[[ Available data open ]]

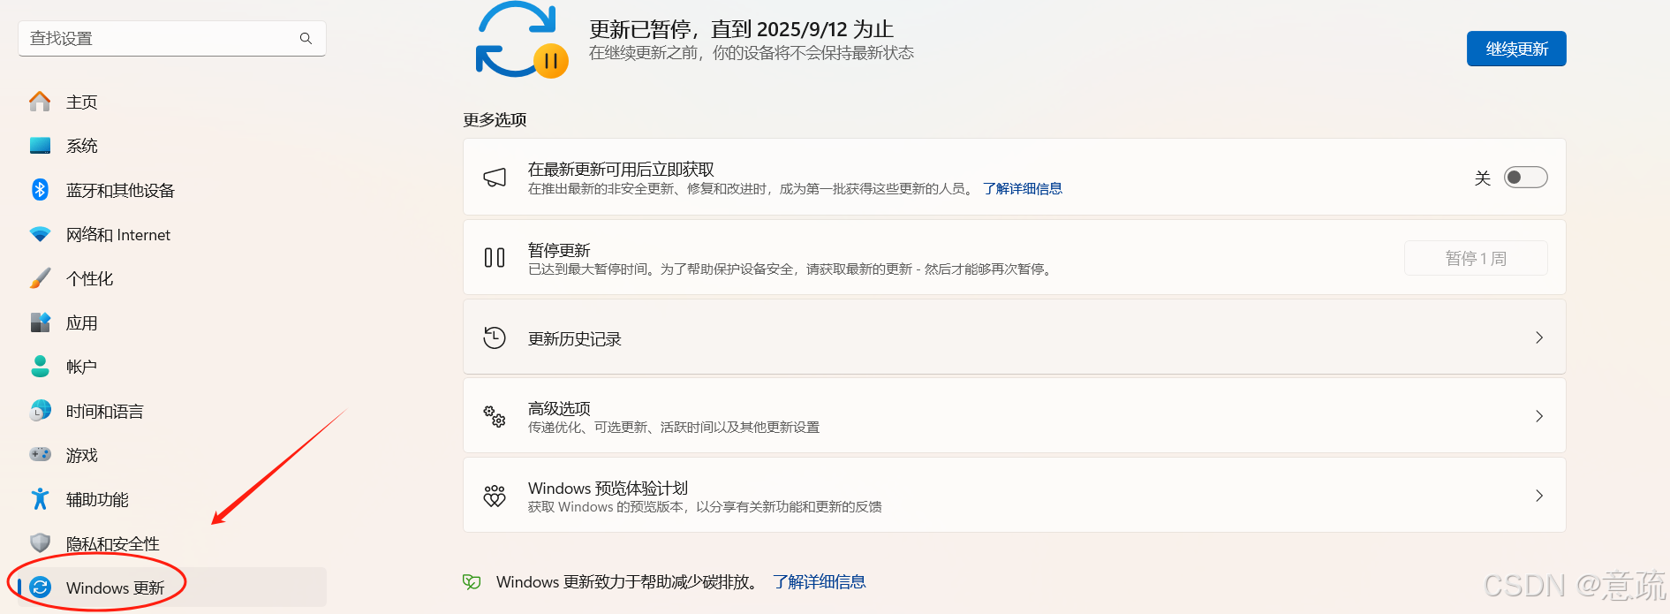Click the personalization paintbrush icon
This screenshot has width=1670, height=614.
tap(40, 278)
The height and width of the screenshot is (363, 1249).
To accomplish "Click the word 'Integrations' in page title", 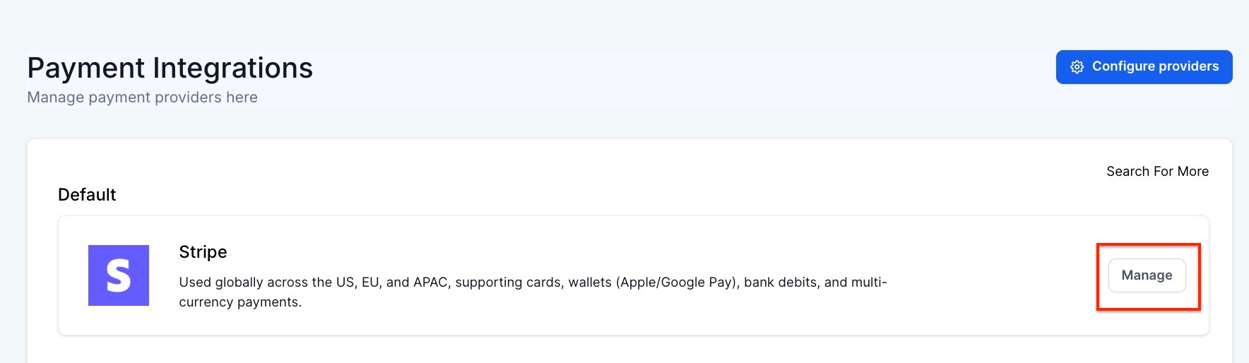I will click(232, 69).
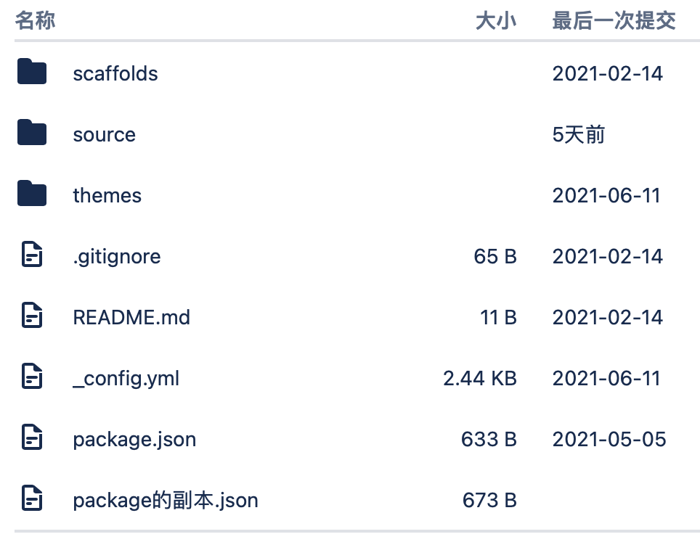The height and width of the screenshot is (550, 700).
Task: Open the scaffolds folder icon
Action: point(32,71)
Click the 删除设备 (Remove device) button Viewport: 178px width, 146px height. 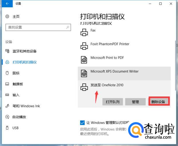coord(159,102)
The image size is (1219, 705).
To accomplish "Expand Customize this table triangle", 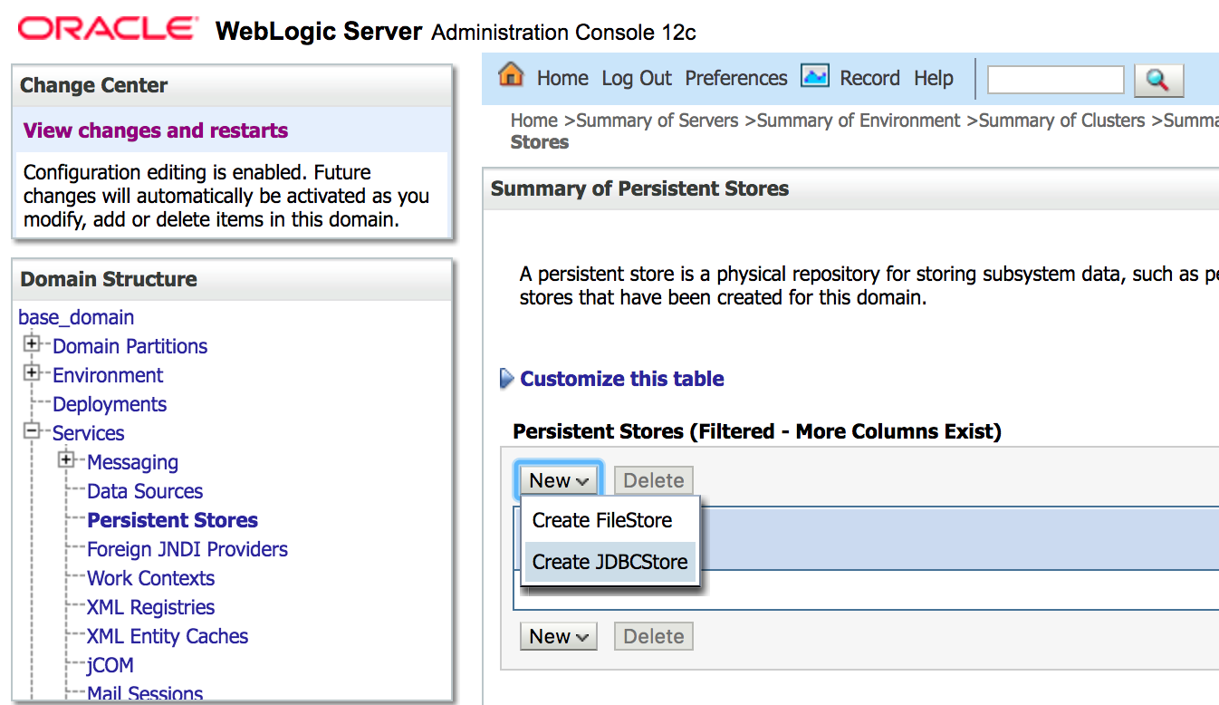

[[ Available data closed ]]

Problem statement:
Begin at the line containing "The image size is (1219, 705)." and copy every line through the end of the data above exactly, omitting the pictures.

Reply to the task:
The image size is (1219, 705).
To accomplish "Expand Customize this table triangle", 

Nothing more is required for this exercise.